(Text segment begins)

Wash your hands.
That’s life-saving advice right now. But what does it mean for people without access to water?
A pandemic exposes all of our broken structures, from lack of health care to a government that responds more to Wall Street than the common good. Fortunately, organizers the world over have been highlighting these systemic failures, paving a path through the crisis that’s rooted in justice.
Organizers in Detroit are offering one such path.
In 2014, the Detroit Water and Sewage Department began what the ACLU called “the largest residential water shutoff in U.S. history,” cutting off more than 20,000 residents it claimed hadn’t paid their bills — although many of them had, according to the ACLU.
Payment or not, there’s no excuse for shutting off the water. The United Nations declared that Detroit was violating human rights by turning the water off without a care for health needs.
Now, six years later, Detroiters may finally be getting some relief. Local organizers have been fighting the city’s aggressive shutoff program this entire time, but their demands became even more urgent in the face of coronavirus.
The People’s Water Board, a coalition of groups in Detroit advocating for the protection, access, and conservation of water, petitioned Michigan Governor Gretchen Whitmer to declare a moratorium on shutoffs, pointing out that the state had particular reason to fear the pandemic thanks to lack of water access.
“It should not take an outbreak to realize that lack of water and sanitation poses a danger to the public health of those impacted by shutoffs, and everyone in our state,” they wrote.
After these appeals, Detroit announced the Coronavirus Water Restart Plan to reconnect thousands of Detroit households without water, or facing a potential shutoff, for $25 a month for the duration of the crisis.
While the plan is an improvement, the People’s Water Board has already highlighted a number of potential frailties.
There are plenty of logistical issues, including burst pipes and lead contamination, that come from years without water service, the group says. And the city has been slow to move, leaving thousands of homes in Detroit without water. That’s why the coalition is also demanding emergency water and cleaning stations.

(Text segment ends)
(Records shown begins)

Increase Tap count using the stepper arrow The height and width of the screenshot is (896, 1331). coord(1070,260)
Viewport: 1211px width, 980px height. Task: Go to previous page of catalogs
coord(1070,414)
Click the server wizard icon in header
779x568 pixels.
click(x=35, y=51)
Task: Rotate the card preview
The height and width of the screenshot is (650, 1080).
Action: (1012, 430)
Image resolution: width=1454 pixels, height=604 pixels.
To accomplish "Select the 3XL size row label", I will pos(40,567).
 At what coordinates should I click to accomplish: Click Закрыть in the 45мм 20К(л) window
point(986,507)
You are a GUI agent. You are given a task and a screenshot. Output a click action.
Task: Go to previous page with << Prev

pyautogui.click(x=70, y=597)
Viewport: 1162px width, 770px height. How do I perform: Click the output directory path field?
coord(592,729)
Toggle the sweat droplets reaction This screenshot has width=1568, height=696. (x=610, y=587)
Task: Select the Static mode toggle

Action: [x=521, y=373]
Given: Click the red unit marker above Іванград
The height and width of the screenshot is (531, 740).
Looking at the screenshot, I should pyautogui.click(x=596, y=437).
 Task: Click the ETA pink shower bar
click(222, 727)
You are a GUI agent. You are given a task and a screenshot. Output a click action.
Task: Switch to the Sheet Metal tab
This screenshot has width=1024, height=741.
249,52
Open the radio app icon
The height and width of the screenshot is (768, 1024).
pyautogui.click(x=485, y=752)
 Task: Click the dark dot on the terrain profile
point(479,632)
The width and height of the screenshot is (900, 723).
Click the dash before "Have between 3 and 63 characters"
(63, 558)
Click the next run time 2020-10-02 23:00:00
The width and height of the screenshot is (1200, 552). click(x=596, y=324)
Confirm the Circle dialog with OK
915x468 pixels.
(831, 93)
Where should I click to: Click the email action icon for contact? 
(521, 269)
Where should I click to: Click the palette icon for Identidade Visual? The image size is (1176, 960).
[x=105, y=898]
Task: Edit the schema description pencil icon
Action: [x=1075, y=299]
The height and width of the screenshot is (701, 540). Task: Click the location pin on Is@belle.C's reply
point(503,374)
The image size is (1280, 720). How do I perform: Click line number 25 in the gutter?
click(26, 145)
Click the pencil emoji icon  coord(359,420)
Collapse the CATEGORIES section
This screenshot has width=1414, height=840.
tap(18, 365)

(Records shown ends)

Problem set:
**A)** Could you condense the paragraph of the Detroit water article that begins "In 2014, the Detroit Water and Sewage Department" into a short bulleted list of its main facts?
**B)** Can you carry the Detroit water article forward from its final sentence by writing the next part?

Answers by item:
**A)**
- In 2014, the Detroit Water and Sewage Department began what the ACLU called "the largest residential water shutoff in U.S. history."
- It cut off water to more than 20,000 residents it claimed hadn't paid their bills.
- According to the ACLU, many of those residents had paid.

**B)**
There’s also the fact that water is necessary at all times, not just during a pandemic.
“What happens after we get through this outbreak?” Nicole Hill, a volunteer with Michigan Welfare Rights asked in a People’s Water Board statement. “Are you going to go back out and shut these people off? Are you going to give them an incredible hike to their bill?”
Ensuring access to water as a human right is crucial, especially during a public health emergency. The Guardian reports that 90 U.S. cities and states have suspended shutoffs, protecting an estimated 57 million Americans from turning on an empty tap.
But just one in five of those water departments, the paper notes, have explicitly said they would turn on water for households that don’t currently have it.
A first-of-its-kind study from Food and Water Watch estimated that 15 million people in the United States experienced a water shutoff in 2016. The highest shutoff rates were in lower-income cities with higher poverty and unemployment rates.
As the economic crisis stemming from the pandemic spreads, organizers have been calling for practical measures from cash payments to rent and mortgage suspensions to paid leave for everyone. Turning the water back on — permanently — is the absolute least cities can do.
Water is a human right, not a commodity.